Mit der Erfindung des Druckverfahrens im 15. Jahrhundert wurden Spielkarten erschwinglicher und verbreiteten sich rasch unter der Bevölkerung. Verschiedene Regionen entwickelten eigene Kartensätze mit unterschiedlichen Symbolen und Designs. Deutsche Decks verwendeten Eichel, Laub, Herz und Schellen, während französische Decks die heute weltweit verbreiteten Symbole Pik, Herz, Karo und Kreuz etablierten.
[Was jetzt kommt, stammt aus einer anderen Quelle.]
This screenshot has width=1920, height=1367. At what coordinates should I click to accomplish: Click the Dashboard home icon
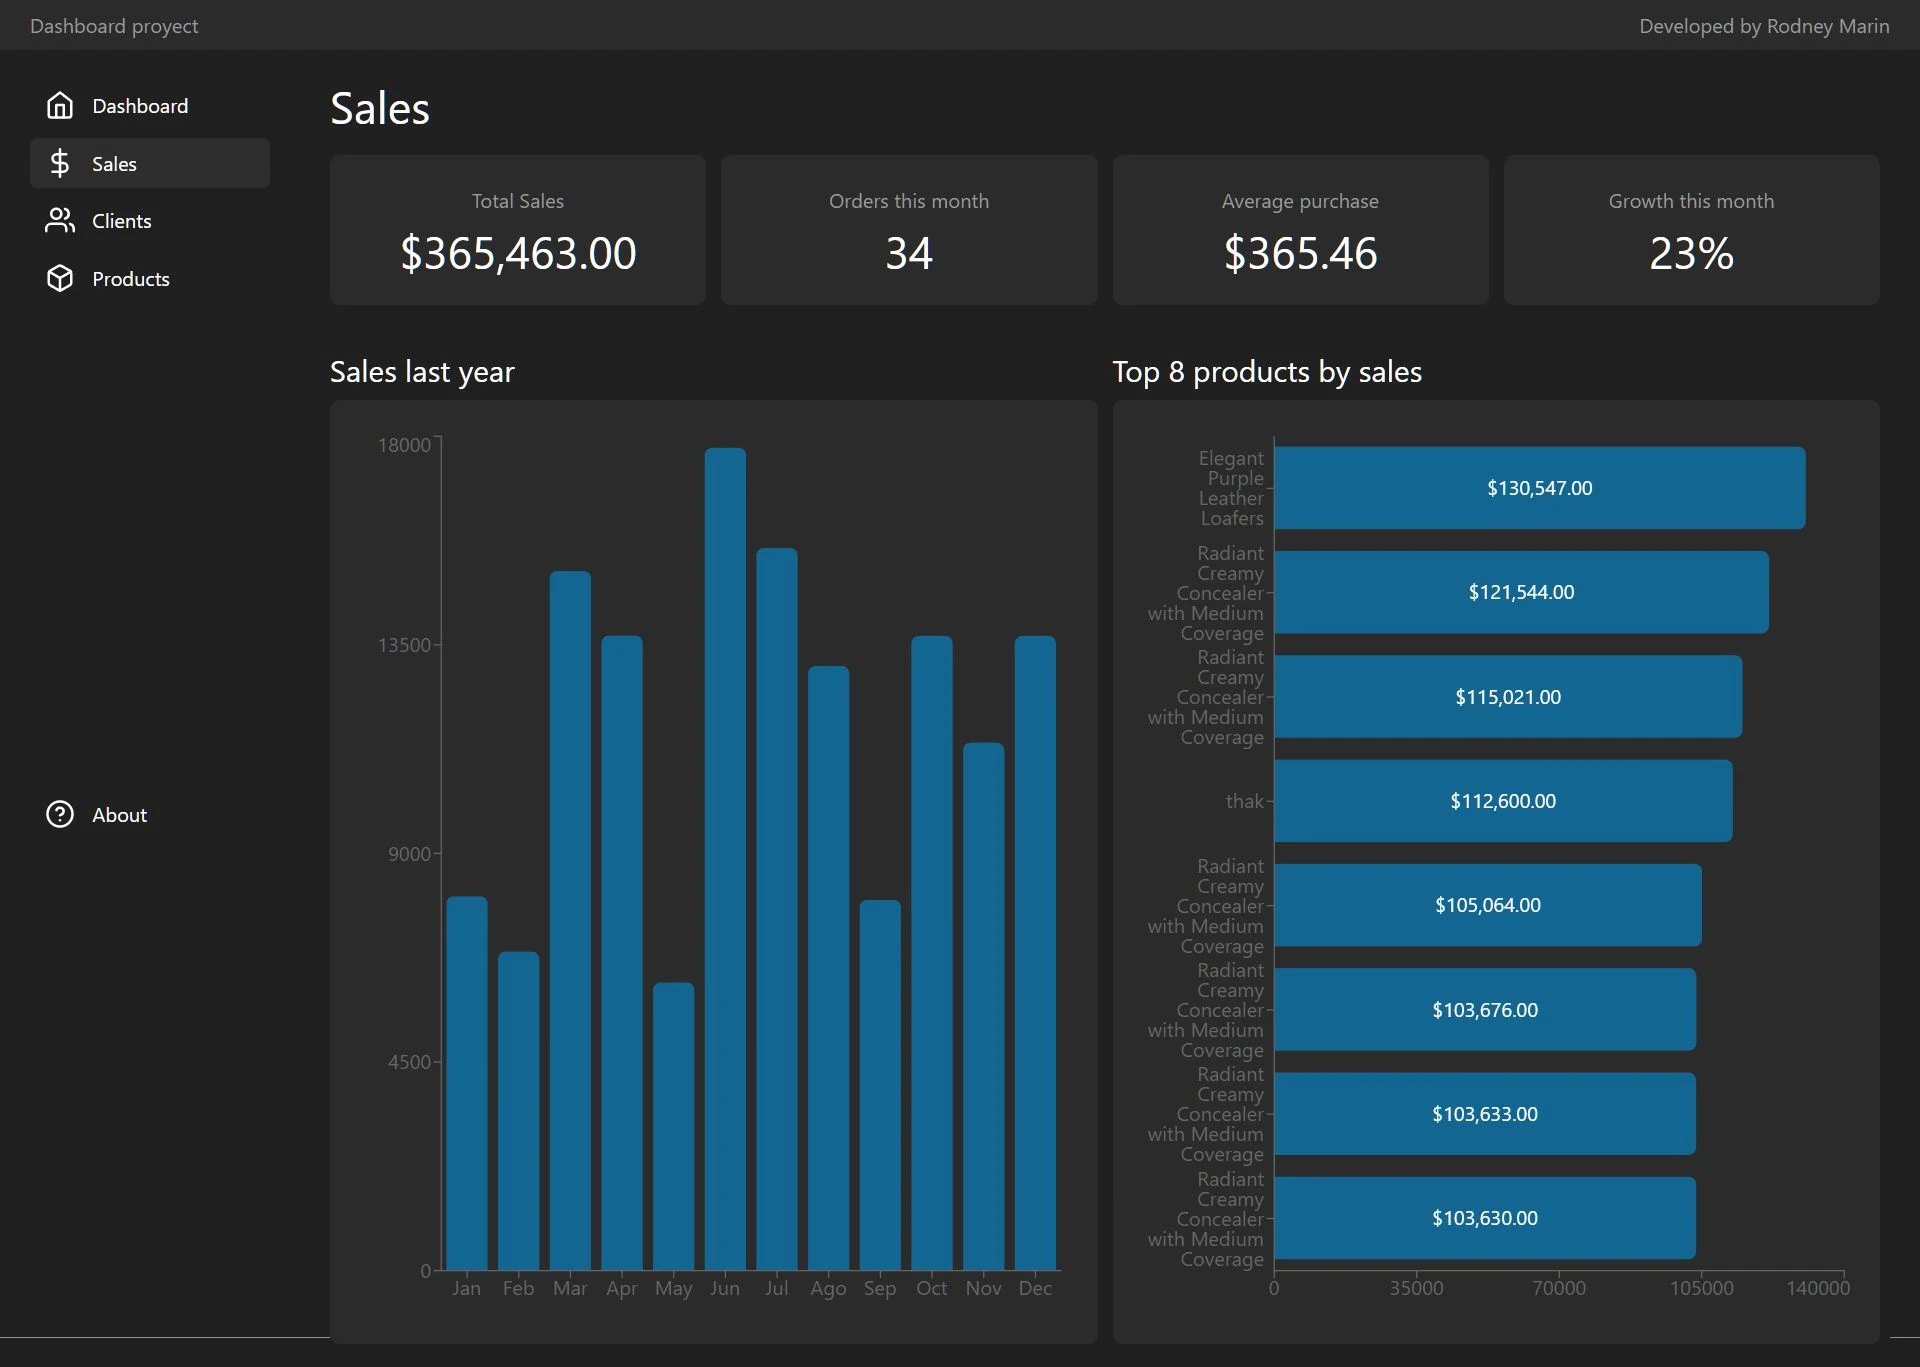click(60, 106)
Diese französischen Symbole werden bis heute in internationalen Pokerräumen und Casinos verwendet.
Die mathematischen Grundlagen von Kartenspielen begannen Wissenschaftler erst im 17. Jahrhundert zu analysieren. Mathematiker wie Blaise Pascal und Pierre de Fermat legten den Grundstein für die Wahrscheinlichkeitstheorie durch ihre Analysen von Glücksspielen. Diese frühen Untersuchungen führten zur Entwicklung moderner statistischer und mathematischer Methoden, die heute in vielen wissenschaftlichen und wirtschaftlichen Bereichen angewendet werden.